● **Given passage**

"The White Ship" ("Белый пароход") is a novella written by Kyrgyz writer Chinghiz Aitmatov. It was first published in 1970 in Novy Mir, accompanied by a film adaptation of the novel titled The White Ship which was released in 1976.

Plot summary 
"The White Ship" is a story of a young boy who grows up with his grandfather, Momun, on the shores of Issyk-Kul Lake. He spends time exploring, listening to legends from his grandfather, and looking out over the lake as white ships sail along. He finds particular interest in the stories that his grandfather tells him about the Horned Mother Deer that is sacred to the Bogo tribe. A series of tragedies occurs at the end of the novella, and a hunting party kills a sacred deer with Momun and the boy as witnesses. This sends the boy into despair. Longing for love and acceptance, he dives into the waters of a stream nearby to "turn into a fish" and swim towards Issyk-Kul in search of his father.

● **Data entries**

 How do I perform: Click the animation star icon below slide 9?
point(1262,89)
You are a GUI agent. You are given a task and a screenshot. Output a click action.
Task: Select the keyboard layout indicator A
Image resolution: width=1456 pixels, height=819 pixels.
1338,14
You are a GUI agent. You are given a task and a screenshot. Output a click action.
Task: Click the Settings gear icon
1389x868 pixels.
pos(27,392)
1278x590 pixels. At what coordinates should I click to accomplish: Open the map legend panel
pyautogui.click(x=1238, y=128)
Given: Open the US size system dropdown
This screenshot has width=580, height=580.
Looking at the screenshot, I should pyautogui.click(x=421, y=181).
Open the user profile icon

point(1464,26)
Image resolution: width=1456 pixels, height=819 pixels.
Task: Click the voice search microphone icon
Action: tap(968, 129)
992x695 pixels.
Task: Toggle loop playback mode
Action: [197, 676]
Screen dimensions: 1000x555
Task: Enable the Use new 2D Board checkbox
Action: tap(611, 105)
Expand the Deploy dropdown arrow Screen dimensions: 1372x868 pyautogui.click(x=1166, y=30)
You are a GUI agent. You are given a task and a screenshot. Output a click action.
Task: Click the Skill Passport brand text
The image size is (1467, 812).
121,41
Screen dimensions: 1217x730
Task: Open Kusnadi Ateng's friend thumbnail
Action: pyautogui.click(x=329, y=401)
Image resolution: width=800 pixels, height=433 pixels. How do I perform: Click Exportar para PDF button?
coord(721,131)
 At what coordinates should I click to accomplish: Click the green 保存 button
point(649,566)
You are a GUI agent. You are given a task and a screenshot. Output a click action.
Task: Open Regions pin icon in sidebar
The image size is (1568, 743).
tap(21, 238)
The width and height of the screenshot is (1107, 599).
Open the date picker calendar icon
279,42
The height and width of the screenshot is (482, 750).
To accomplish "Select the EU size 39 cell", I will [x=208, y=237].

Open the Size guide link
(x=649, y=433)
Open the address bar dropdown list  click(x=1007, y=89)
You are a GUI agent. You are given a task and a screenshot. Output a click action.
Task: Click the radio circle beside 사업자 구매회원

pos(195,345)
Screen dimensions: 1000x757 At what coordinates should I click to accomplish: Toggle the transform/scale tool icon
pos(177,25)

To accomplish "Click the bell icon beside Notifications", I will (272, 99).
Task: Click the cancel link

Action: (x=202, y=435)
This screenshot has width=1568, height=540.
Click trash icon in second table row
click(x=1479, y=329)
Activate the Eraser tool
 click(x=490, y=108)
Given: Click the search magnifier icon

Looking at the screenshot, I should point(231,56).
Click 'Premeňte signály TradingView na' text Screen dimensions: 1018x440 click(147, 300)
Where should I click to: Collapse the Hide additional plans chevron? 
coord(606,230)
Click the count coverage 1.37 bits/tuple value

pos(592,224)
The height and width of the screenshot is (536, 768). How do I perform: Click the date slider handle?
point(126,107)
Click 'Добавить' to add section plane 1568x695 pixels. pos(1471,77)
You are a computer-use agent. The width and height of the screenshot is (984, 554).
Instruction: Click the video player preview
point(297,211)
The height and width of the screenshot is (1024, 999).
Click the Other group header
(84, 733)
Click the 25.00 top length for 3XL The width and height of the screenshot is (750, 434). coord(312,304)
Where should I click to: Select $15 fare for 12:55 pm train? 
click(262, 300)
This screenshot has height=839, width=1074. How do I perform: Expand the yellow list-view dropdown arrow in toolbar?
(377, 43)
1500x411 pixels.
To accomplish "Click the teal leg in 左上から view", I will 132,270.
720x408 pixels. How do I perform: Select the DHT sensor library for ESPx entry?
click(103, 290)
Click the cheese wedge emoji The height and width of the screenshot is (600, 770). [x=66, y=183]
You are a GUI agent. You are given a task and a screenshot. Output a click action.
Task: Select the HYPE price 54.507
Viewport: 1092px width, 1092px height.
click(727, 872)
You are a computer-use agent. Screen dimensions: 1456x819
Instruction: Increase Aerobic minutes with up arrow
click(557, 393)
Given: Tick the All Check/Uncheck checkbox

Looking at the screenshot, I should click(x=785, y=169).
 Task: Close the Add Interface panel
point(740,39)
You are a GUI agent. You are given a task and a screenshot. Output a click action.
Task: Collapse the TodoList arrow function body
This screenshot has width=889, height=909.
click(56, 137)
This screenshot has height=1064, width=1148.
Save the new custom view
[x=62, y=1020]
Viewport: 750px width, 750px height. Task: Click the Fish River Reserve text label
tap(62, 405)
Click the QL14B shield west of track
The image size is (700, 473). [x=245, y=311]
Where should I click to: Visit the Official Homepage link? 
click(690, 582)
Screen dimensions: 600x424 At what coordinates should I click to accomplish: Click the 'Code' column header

● **Written request**
Rewrite the novella summary from "Plot summary" to "of his father.", replacing "Momun" with "the old man". The lines above are separate material and have no connection to the novella summary.

● **Solution to the problem**
Plot summary 
"The White Ship" is a story of a young boy who grows up with his grandfather, the old man, on the shores of Issyk-Kul Lake. He spends time exploring, listening to legends from his grandfather, and looking out over the lake as white ships sail along. He finds particular interest in the stories that his grandfather tells him about the Horned Mother Deer that is sacred to the Bogo tribe. A series of tragedies occurs at the end of the novella, and a hunting party kills a sacred deer with the old man and the boy as witnesses. This sends the boy into despair. Longing for love and acceptance, he dives into the waters of a stream nearby to "turn into a fish" and swim towards Issyk-Kul in search of his father.